Rahim içine PRP enjeksiyonu polikinik şartlarında yapılabilen, anestezi gerektirmeyen, genellikle ağrısız ve kolay bir işlemdir. Vajene spekulum uygulanır ve oldukça ince bir kanül ile rahim içerisine infüzyon yapılır. Kullanıldığı bazı durumlar: İnce endometrium olması,  rahim içinde yapışıklık olması, tekrarlayan implantasyon başarısızlığı.

  1. Yumurtalıklara PRP Enjeksiyonu / Yumurtalık gençleştirme / Over rejuvenasyonu

Kadınlarda maalesef yaş arttıkça yumurtalık rezervi azalmaktadır. Özellikle 38 yaşından itibaren yumurtalık rezervindeki düşüş hızlanmakta, ve ortalama 46 yaşından itibaren menopoza geçiş dönemine girilmektedir. Bazı hastalarda ise bu durum çok daha erken yaşanmakta ve ileri yaş olmamasına rağmen yumurtalık rezervi düşük bulunmakta hatta erken yaşta menopoza girmektedir.

Yumurtalığa yapılan PRP’nin buradaki uyuyan kök hücreleri harekete geçirip yumurtalıkta yenilenme ve fonksiyonunda artış sağlanması beklenmektedir. Bu işlem ultrason eşliğinde vajenden ince bir iğne ile geçilip yumurtalık içerisine PRP enjekte edilmesi şeklinde yapılmaktadır. Ağrılı olabileceğinden dolayı hastalar genellikle anestezi altında yapılmasını tercih etmektedir. Bu tedaviden tabii ki mucize beklenmemelidir ancak bazı hastalarda oldukça olumlu sonuçlar elde edilebilmektedir.

Paternal Lenfosit İmmünizasyonu (LENFOSİT AŞISI) nedir?

   
 

Paternal Lenfosit İmmünizasyonu (Lenfosit Aşısı); 1970-1979 yılları arasında deneysel çalışmaları tamamlanan bu yöntem 1978 yılından beri tekrarlayan düşüklerin tedavisinde kullanılmaktadır. Günümüzde nedeni izah edilemeyen infertilite ve yardımcı üreme teknikleri ile ısrarla gebelik elde edilemeyen vakaların tedavisinde de kullanılmaktadır.

LENFOSİT AŞISI nasıl hazırlanır ve uygulanır?
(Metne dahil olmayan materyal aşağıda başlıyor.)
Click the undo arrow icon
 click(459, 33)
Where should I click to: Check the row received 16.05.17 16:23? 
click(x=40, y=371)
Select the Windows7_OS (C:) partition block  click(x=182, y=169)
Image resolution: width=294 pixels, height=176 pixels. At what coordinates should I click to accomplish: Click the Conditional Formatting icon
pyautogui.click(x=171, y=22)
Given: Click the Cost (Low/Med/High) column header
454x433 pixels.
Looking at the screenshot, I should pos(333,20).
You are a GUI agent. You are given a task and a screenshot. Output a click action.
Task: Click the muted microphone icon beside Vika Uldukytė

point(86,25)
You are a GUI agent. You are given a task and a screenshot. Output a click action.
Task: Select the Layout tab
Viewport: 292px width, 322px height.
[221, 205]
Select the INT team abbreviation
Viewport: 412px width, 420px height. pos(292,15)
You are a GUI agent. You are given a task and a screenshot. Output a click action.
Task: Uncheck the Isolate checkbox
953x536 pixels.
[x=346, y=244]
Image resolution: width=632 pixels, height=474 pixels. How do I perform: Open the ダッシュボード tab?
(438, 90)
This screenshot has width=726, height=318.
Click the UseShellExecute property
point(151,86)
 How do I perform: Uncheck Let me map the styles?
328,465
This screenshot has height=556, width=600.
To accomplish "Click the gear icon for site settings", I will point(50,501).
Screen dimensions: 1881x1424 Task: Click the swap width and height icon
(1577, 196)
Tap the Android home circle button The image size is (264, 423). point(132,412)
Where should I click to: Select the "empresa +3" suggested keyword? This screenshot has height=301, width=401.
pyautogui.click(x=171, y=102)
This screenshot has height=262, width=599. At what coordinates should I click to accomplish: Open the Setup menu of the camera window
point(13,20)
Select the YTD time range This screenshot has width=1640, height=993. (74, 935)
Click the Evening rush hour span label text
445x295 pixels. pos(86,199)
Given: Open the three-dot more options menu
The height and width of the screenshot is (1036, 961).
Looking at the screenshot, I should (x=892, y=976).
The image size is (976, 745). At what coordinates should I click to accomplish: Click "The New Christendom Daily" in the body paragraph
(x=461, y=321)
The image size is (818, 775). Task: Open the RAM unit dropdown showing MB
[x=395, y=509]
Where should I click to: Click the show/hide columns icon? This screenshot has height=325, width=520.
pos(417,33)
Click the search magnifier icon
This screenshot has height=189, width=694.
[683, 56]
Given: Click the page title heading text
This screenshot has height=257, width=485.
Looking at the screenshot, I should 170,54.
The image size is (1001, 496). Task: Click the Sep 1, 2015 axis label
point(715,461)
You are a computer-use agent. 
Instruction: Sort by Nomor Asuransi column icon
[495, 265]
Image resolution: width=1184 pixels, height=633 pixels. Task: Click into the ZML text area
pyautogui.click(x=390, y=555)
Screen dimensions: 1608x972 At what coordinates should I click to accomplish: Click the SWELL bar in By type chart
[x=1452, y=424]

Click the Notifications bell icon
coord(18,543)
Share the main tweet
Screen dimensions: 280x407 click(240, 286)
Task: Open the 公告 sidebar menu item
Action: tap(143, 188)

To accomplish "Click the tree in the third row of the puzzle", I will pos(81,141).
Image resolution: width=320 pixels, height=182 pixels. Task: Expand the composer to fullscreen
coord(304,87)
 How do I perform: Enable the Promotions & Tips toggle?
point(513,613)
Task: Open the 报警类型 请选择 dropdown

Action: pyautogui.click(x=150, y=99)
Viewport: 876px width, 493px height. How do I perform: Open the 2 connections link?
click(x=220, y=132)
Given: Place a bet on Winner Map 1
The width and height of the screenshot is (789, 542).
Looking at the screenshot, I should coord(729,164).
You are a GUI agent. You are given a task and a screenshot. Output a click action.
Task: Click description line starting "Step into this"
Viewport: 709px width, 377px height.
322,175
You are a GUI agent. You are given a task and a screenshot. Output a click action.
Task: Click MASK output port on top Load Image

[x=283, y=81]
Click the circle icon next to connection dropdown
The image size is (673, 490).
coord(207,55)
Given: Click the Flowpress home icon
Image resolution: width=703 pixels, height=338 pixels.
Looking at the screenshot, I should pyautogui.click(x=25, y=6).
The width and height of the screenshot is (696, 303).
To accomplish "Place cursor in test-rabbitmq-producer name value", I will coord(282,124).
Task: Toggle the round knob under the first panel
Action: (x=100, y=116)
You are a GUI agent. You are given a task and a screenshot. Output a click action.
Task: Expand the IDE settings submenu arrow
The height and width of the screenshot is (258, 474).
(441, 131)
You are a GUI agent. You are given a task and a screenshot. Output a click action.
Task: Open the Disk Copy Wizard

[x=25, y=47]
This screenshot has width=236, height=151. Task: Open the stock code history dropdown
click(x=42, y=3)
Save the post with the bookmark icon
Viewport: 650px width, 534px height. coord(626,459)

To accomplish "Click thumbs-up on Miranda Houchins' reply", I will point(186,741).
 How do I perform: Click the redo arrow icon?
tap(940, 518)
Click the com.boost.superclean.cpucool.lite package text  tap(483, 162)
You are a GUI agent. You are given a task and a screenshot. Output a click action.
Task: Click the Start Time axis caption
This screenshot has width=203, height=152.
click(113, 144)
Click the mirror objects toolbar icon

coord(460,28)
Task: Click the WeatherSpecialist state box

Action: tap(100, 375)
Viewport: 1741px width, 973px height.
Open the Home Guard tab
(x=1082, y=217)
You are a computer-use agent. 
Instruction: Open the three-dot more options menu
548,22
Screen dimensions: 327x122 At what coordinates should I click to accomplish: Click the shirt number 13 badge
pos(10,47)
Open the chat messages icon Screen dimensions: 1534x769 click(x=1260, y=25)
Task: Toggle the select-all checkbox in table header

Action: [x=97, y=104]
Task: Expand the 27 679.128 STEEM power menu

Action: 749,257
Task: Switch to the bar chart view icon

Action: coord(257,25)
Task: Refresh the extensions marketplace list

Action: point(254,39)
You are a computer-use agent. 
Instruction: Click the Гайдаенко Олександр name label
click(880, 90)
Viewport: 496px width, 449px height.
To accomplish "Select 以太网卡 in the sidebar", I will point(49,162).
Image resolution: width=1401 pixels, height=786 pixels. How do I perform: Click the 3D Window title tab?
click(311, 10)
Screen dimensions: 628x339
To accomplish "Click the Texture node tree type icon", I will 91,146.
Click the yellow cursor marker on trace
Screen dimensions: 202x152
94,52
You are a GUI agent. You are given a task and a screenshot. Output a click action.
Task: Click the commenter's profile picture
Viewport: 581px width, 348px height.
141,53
Erkek eşten alınan kan örneğindeki lenfositler ayrıştırılır. Lenfositlerin ayrıştırılabilmesi için özel solüsyonlar kullanılarak santrifügasyon yapılır, ayrıştırılan lenfositler anne adayının ön koluna 4 ayrı noktadan cilt altı enjeksiyonu ile verilir. Enjeksiyon sırasında hafif ağrı ve yanma hissedilebilir. Gebelikten önce veya tüp bebek tedavisinden önce işlem 3 kez tekrarlanır.

Aşı hazırlanmadan önce baba adayı mutlaka Hepatit ve HIV açısından incelenir. Hepatit taşıyıcısı olan kişilerden alınan kan aşı hazırlanmasında kullanılmaz. Anne adayının Rh negatif baba adayının Rh pozitif olduğu durumlarda ileride kan uyuşmazlığına bağlı problemlerin oluşmaması için aşı ile beraber Rhogam (uyuşmazlık iğnesi) verilir.

  • Lenfosit aşısının anne adayına ve gelişmekte olan bebeğe herhangi bir zararı yoktur.
  • Lenfosit aşısı ile tedavi gören anne adaylarının bebeklerinde doğumsal anomali artışı veya gelişme geriliği saptanmamıştır.
  • Lenfosit aşısı ile tedavi gören kadınlarda otoimmün hastalıkların görülme ihtimali artmaz, bu kadınların kan vermesinde veya almasında, organ transplantasyonu (organ nakli) yapılmasında veya transplantasyon için organ vermelerinde herhangi bir sakınca yoktur.
  • Lenfosit aşısı yapılan kadınların bağışıklık sisteminde de herhangi bir bozukluk meydana gelmez.

Biz kliniğimizde tekrarlayan düşüğü olan veya mükerrer tüp Bebek denemelerine rağmen gebe kalamayan hastalarımıza bu yöntemi başarı ile uyguluyor ve memnuniyet verici neticeler alıyoruz.